Agrega: “Que, la importancia de cumplir con tal disposición ha sido acentuada por esta Corte Suprema por la claridad, congruencia, armonía y lógica en los razonamientos que deben observar los fallos. La exigencia de motivar o fundamentar las sentencias, no sólo dice relación con un asunto exclusivamente procesal referido a la posibilidad de recurrir, sino que también se enmarca en la necesidad de someter al examen que puede hacer cualquier ciudadano de lo manifestado por el juez y hace posible, asimismo, el convencimiento de las partes en el pleito, evitando la impresión de arbitrariedad al tomar éstas conocimiento del porqué de una decisión judicial (SCS Rol N° 4835 2017 de 8 de enero de 2017)”.

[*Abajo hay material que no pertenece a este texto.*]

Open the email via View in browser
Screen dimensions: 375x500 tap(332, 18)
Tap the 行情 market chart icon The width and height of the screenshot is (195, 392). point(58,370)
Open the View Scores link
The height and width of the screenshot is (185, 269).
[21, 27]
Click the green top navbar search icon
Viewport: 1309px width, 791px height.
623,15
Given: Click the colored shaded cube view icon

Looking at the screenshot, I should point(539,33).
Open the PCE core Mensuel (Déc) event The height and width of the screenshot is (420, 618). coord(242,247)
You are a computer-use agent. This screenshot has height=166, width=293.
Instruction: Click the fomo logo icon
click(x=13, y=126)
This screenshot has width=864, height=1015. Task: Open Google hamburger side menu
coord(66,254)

La sentencia sostiene: “Que, al dictar la sentencia impugnada aumentando el monto de la indemnización de perjuicios apelada, de acuerdo se extrae de su lectura, se hace sin explicitar los antecedentes que los llevaron a confirmar con declaración, limitándose a referir ciertos elementos, sin indicar de qué manera su ponderación sustenta el alza del monto concedido previamente, pese a que alude a circunstancias contenidas en la determinación realizada en primera instancia, pero sin colacionar como aquellas sustentan el alza concedida, ni menos, la necesidad de concederla en su duplo.

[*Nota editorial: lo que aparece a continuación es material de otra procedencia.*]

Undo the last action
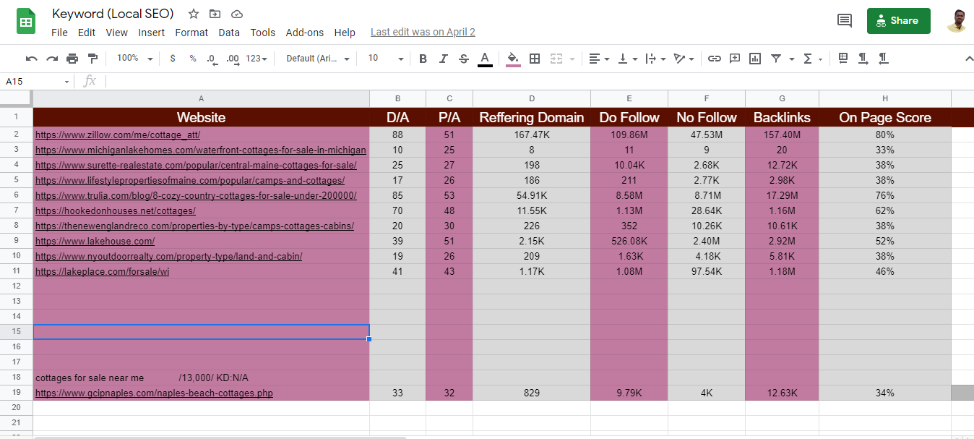Viewport: 974px width, 439px height. click(30, 59)
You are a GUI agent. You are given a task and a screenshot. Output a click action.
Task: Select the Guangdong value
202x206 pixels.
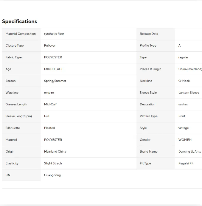[52, 175]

Así y tan sólo en la parte resolutiva del fallo atacado, es en donde se devela la decisión de aumentar el monto de la indemnización, sin que previamente se haya anunciado por el tribunal la convicción de modificar el quantum reparatorio y más importante aún, no dándose cuenta de una apreciación factual diversa o de una razón jurídica especifica que dé pie a esta disímil avaluación del daño moral.
Que, así formulada la argumentación, constituye la omisión de los razonamientos del juicio denunciados por el arbitrio”.

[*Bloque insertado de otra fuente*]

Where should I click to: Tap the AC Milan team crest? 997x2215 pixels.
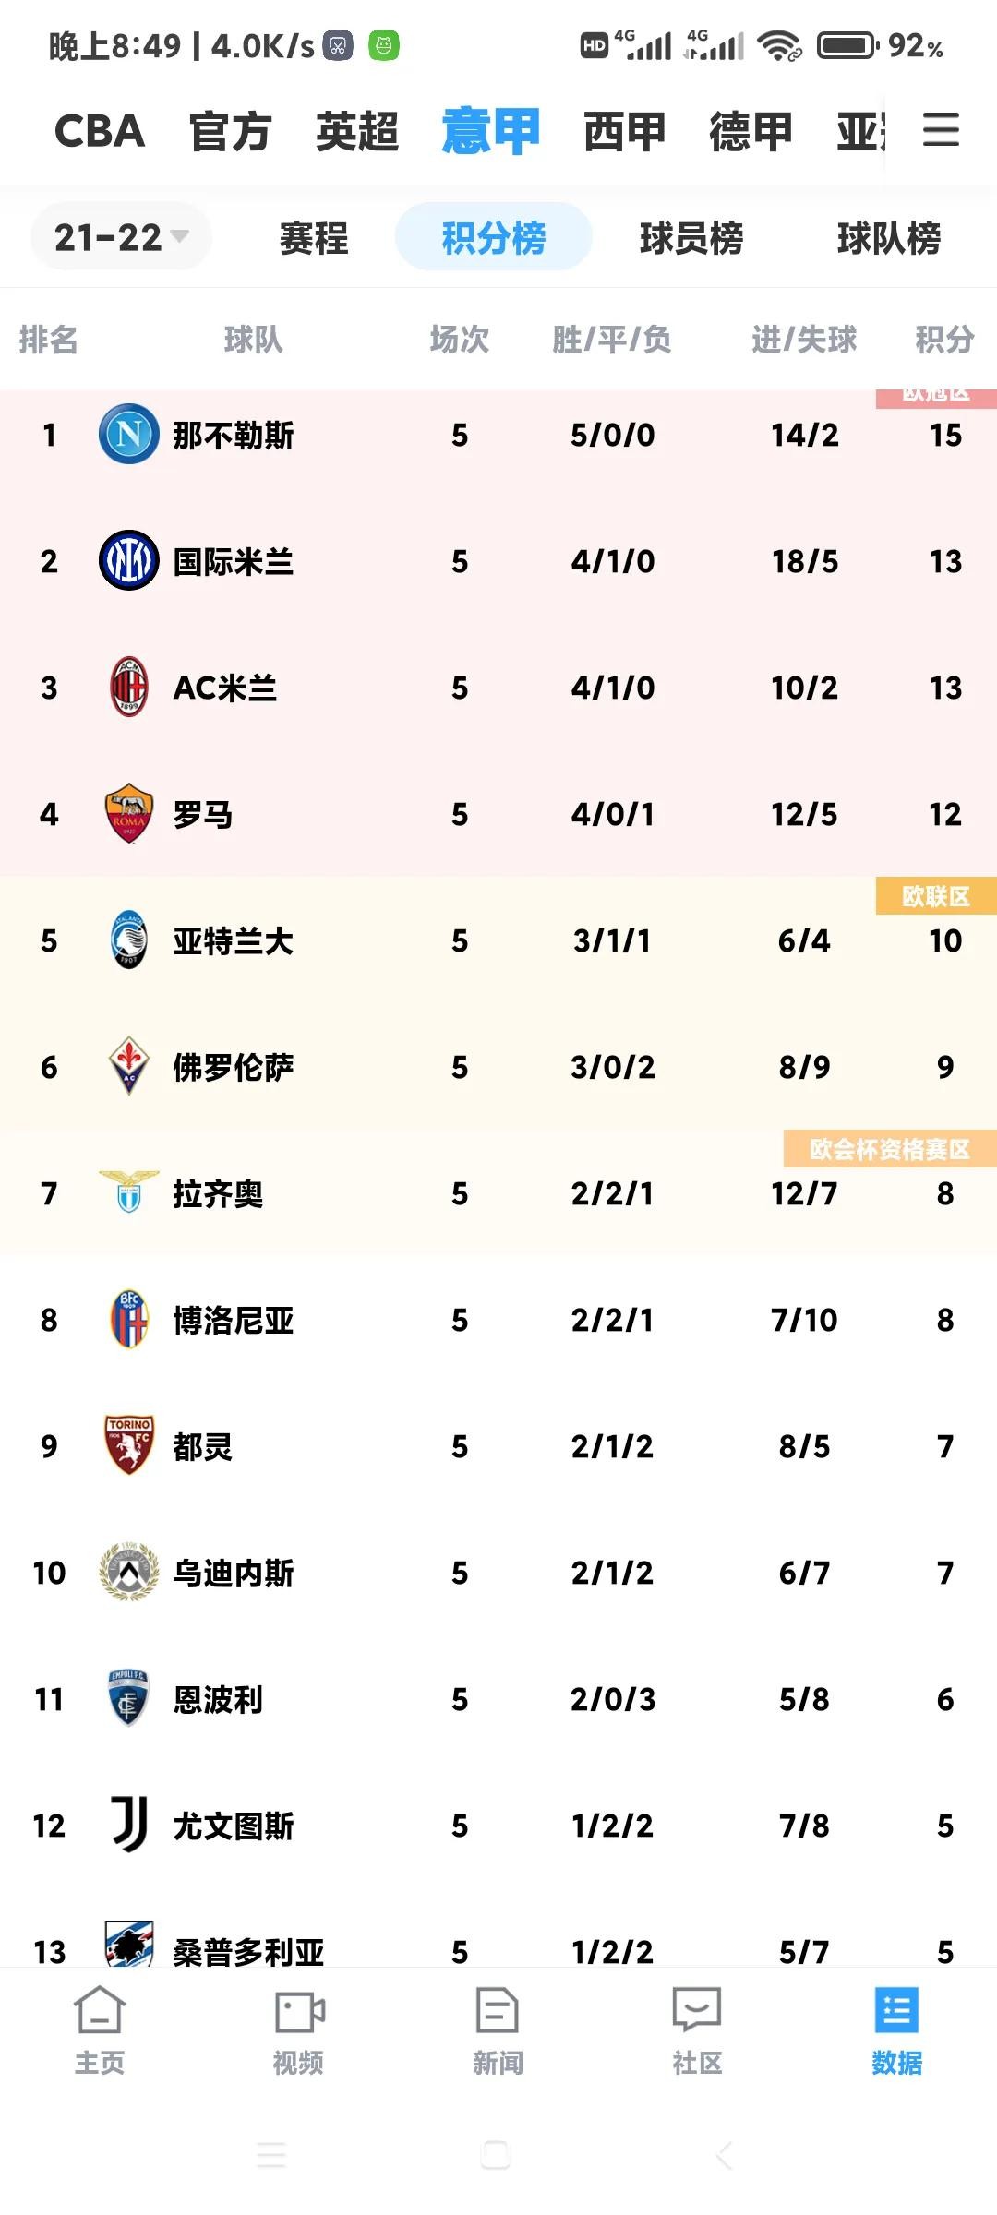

“Que, como puede advertirse, el fallo incurre en la motivación alegada y consagrada en el artículo 768 N° 5, del Código de Procedimiento Civil, porque no acata la exigencia del literal Nº4 del artículo 170 del mismo cuerpo legal, que impone el deber de los jueces de anotar las consideraciones de hecho o de derecho que sirven de fundamento a la sentencia, por lo que en las condiciones reseñadas el recurso de casación en la forma promovido en contra del fallo impugnado por la demandada, será acogido”, concluye el fallo.